Preparing Teachers to Use Technology
National Educational Technology Standards for Teachers—Preparing Teachers to Use Technology, edited by M.G. Kelly, Ed.D., outlines models for standards-based integration of technology for teacher education. The book includes 32 demonstration lessons covering math, science, social studies, and language arts in early childhood, elementary, middle school, and secondary programs; eight demonstration lessons for foundation courses; and separate chapters devoted to model strategies, assessment, student teaching/internships, first-year teaching, and staff development. 374 pages. $44.95, ISTE members. $49.95, non-members. Volume pricing is available. ISTE,800/336-5191 or http://www.iste.org/.
 

The Director in the Classroom
The Director in the Classroom, a book by Canadian filmmaker Nikos Theodosakis, explores how the classroom use of digital video can engage learners in the curriculum. Theodosakis has worked with students and teachers from kindergarten to college and has developed a "classroom to community" approach that has earned awards on the local and national levels. The book explores the process of filmmaking, examines how filmmaking engages learners, and investigates how every step in the process fosters the development of personal, social, and higher-order thinking skills. Also included are strategies for assessing video projects, dealing with copyright issues, and project ideas. A CD-ROM accompanies the book and provides more than 30 forms and checklists in PDF format and links to Web resources for filmmaking, digital video production, and software and hardware resources. $54.95, single copy. $44.95 each—10-19 copies; $34.95 each—20-49 copies; $29.95 each—50-99 copies. Call for pricing for 100+ copies.
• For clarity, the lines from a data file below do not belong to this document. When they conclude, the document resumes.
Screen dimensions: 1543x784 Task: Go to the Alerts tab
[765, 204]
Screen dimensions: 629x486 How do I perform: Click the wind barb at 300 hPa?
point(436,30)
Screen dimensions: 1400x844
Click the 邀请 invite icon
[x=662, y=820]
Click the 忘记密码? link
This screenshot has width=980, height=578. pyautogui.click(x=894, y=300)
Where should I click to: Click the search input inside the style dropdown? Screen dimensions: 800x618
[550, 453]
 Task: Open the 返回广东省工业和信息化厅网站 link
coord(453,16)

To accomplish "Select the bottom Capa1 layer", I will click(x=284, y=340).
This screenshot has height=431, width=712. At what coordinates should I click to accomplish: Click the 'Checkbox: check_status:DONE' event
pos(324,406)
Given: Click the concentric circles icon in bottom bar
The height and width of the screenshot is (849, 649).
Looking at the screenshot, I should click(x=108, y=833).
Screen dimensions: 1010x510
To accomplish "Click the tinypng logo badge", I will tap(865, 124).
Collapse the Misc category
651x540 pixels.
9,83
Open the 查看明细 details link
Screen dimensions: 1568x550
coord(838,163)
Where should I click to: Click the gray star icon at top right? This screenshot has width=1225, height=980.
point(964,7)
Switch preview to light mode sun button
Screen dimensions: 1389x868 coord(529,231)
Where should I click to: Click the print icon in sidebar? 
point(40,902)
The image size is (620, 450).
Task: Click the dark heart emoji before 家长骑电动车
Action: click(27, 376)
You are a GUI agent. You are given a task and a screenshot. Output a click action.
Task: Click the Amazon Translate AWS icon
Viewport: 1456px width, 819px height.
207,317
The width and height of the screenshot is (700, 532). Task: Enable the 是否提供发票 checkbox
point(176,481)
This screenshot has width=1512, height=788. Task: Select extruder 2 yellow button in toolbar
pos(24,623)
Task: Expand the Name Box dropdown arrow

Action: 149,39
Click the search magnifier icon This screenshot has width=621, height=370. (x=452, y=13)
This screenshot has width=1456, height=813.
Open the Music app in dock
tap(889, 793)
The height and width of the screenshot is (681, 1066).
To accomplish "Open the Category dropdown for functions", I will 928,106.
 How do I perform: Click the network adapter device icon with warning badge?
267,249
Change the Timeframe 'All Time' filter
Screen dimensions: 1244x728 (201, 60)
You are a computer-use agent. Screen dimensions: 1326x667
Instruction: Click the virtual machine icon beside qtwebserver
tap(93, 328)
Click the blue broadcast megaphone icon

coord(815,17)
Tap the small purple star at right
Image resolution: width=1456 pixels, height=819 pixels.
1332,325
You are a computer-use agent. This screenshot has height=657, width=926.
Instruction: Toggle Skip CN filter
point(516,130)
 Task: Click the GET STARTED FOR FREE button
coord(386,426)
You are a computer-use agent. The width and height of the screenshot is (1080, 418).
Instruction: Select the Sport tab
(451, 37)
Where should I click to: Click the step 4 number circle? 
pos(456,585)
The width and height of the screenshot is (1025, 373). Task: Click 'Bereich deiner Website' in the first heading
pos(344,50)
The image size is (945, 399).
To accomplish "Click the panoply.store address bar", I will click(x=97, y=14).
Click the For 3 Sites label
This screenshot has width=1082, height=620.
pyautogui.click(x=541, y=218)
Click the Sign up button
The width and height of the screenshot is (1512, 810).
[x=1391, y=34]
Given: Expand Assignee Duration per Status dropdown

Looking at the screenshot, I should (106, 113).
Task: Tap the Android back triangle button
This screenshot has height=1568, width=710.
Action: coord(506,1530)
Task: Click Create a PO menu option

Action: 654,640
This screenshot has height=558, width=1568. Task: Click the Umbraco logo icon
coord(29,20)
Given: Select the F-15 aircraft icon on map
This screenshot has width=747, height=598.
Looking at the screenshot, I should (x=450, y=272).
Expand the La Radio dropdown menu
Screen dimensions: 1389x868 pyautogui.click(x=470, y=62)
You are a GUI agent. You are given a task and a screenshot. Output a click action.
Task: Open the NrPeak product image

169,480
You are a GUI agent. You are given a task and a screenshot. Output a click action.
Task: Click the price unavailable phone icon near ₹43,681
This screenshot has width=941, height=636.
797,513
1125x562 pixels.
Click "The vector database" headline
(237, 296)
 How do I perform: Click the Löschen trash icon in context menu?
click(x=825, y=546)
Tech4Learning, Inc., 877/834-5453 or http://www.tech4learning.com/.
 

Technology in the Classroom
Weaving Technology into Your Teaching, by David A. Dockterman, Ed.D., shows K-12 teachers how to apply the power of technology to teaching practices and administrative tasks, providing more time for interaction with students. The text offers ideas for using technology inside and outside of the classroom, and includes an appendix with step-by-step walk-throughs of software, including Microsoft Excel, Inspiration, and TimeLiner. The book features access to a supplemental Web site with links to free trials, activities, and Internet sites. Dockterman, a graduate of the Harvard Graduate School for Education, has designed several award-winning software products, including Science Court; Decisions, Decisions; and The Great Ocean Rescue. $19.95. A free excerpt of the book is available online. Tom Snyder Productions, 800/342-0236 or http://www.tomsnyder.com/.
 

HELPING HANDS

SMARTer Kids Product Grants
The SMARTer Kids Foundation will provide a total of $65 million in product discounts as SMARTer Kids Grants for NEC visual presentation products for the 2001-2002 school year. Successful applicants will receive a SMARTer Kids Grant for qualifying NEC products, including data projectors and multimedia displays, worth up to 39 percent of the suggested retail price. All public or private, accredited, not-for-profit educational institutions involved in K-12, higher education, vocational and technical instruction, or administration are eligible to apply. Not-for-profit museums, libraries, and science centers involved in K-12 or higher education are also eligible. Grant recipients must be located in the U.S. or Canada. Applications must be received by midnight, August 31, 2002. Grants must be used by September 30, 2002. Applications are available from the Foundation office or online. SMARTer Kids Foundation, 403/228-8565 or http://www.smarterkids.org/.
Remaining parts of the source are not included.